What you are asked to do: Format the lines below as a JSON list of strings, one string per line and no blank lines, beginning at the line containing "285x151 pixels. At" and ending after the line containing "pyautogui.click(x=148, y=158)". Omit the pictures.

Extracted entries:
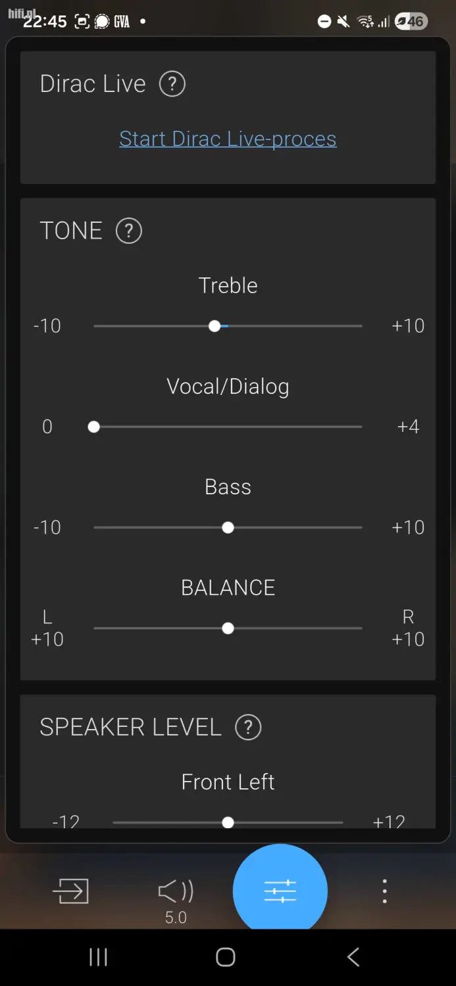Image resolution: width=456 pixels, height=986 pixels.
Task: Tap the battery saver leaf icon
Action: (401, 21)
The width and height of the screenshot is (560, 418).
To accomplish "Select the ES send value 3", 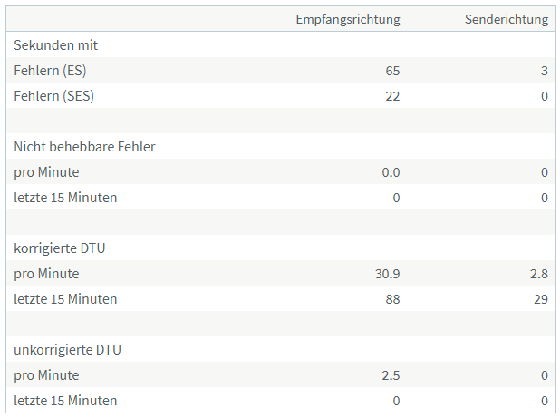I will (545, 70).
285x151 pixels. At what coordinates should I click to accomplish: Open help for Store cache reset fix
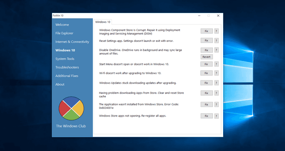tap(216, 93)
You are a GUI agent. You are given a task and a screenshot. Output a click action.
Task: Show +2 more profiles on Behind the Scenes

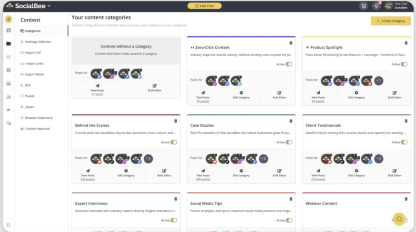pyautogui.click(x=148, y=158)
--
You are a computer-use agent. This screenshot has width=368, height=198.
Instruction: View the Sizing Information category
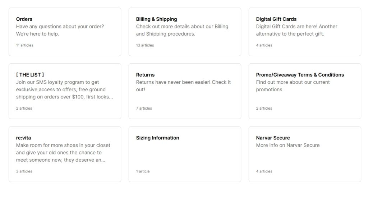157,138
* * *
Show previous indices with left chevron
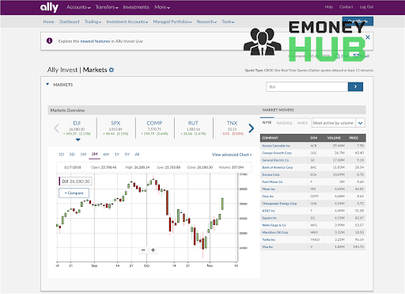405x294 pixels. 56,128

Result for this exercise:
[
  "285x151 pixels. At what coordinates should I click to accomplish: Open help for Store cache reset fix",
  "tap(216, 93)",
  "You are a GUI agent. You are given a task and a screenshot. Output a click action.",
  "Task: Show +2 more profiles on Behind the Scenes",
  "pyautogui.click(x=148, y=158)"
]